[Start Records supplied]

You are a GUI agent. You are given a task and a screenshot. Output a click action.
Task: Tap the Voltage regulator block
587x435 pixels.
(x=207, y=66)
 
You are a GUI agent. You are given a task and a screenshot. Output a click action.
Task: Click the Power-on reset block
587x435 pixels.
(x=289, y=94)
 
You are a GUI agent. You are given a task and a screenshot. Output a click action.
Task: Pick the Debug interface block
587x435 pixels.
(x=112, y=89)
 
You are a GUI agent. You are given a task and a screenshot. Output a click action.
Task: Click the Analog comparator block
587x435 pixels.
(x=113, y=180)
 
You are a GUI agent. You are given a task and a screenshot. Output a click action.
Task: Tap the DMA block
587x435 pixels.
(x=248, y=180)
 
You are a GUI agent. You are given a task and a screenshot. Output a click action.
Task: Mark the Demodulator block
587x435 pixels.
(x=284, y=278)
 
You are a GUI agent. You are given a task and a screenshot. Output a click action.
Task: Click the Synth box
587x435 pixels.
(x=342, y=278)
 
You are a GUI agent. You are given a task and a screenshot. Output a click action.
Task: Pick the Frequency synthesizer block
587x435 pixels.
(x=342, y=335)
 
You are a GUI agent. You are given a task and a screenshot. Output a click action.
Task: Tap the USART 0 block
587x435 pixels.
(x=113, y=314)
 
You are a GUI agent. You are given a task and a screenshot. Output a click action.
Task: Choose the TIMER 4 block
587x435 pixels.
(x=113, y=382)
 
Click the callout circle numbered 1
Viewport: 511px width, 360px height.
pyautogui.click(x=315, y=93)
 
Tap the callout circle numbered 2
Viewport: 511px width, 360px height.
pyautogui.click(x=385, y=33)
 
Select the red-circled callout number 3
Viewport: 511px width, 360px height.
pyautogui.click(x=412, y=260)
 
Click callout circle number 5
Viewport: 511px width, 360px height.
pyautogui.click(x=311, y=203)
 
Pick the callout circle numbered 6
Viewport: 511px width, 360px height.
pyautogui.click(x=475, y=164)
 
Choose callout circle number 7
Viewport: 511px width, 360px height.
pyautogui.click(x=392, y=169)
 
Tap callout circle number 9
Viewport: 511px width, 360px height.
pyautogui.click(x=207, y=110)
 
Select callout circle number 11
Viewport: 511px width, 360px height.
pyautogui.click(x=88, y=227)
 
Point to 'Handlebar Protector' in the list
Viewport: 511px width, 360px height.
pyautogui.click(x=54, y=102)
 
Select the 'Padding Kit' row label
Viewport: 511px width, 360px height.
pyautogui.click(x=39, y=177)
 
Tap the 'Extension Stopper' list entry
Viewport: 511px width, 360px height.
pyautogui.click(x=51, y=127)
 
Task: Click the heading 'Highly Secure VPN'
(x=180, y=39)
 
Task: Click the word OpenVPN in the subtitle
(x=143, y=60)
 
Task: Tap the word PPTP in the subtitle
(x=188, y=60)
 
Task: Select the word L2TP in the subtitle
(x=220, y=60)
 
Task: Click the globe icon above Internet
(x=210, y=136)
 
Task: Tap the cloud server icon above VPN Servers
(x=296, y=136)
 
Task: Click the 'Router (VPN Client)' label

[End Records supplied]

■ Problem details
Rewrite the part above that opens with the line containing "Pick the callout circle numbered 6" and closes with the line containing "pyautogui.click(x=392, y=169)", keeping every line and increasing each coordinate in the answers by 129.

■ Right answer
Pick the callout circle numbered 6
Viewport: 511px width, 360px height.
pyautogui.click(x=604, y=293)
 
Choose callout circle number 7
Viewport: 511px width, 360px height.
pyautogui.click(x=521, y=298)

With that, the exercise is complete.